Shube on the shifting relationship with IT: “I think many of your listeners have probably heard the phrase citizen data scientists. We've become citizen data engineers. And to do a lot of the things that we need [and] want to do to improve our business, we no longer need the coding skills, the engineering skills that used to be required, that we just have to go to IT for. And to be clear, I'm not saying that we don't need data engineers or IT — we definitely need them. But the division of responsibilities between IT and the business is shifting for the better.
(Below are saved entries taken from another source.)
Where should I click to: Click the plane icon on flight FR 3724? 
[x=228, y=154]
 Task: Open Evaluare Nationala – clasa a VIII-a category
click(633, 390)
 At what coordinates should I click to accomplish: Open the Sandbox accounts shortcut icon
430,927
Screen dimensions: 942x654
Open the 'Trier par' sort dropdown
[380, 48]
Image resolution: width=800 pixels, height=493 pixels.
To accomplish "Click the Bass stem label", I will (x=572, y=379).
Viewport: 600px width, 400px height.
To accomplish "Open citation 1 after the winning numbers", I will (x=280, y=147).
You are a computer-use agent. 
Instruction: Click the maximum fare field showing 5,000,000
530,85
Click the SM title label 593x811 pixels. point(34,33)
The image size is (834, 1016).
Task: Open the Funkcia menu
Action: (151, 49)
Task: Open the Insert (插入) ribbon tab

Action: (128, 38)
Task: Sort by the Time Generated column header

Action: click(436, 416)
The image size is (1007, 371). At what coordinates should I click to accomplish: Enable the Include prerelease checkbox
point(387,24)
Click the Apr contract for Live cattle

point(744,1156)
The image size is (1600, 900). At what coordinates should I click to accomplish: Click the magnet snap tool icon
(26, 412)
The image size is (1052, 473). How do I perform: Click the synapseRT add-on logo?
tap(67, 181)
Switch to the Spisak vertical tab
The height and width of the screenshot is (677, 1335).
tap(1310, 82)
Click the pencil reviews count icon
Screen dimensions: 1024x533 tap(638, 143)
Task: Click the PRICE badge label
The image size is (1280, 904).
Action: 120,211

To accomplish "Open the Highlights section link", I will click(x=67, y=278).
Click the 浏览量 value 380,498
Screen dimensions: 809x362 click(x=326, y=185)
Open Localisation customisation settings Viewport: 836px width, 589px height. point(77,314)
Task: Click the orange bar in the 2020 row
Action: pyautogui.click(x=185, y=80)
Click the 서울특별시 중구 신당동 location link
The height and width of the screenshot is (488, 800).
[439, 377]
"In the past, if we needed a new tool or something to be developed, we'd go ask IT and we'd ask them to develop pretty much the whole thing, right? We say, here's what we need, and we tried to describe it as best we could, and they'd go off and try to figure out how to do that. And that was never a good way of doing things because they don't understand our business. We understand the business. Now, contrast that to now, we can just go to IT and say, just give us the data. Give us access to the data, build some pipelines, and we can do the rest. We can model the data together ourselves since we understand it better, we know how to interpret it. And we understand what our end users need, because we're a local team and we’re right next to them all the time.”
Bassett on analytics as a team sport: “It really is about trying to negotiate and collaborate. It comes down to ultimately kind of like a human-to-human kind of issue, that people need to talk to each other. They need to understand that division of labor — that is not just my job or your job, that analytics is a team sport, as a lot of people talk about.”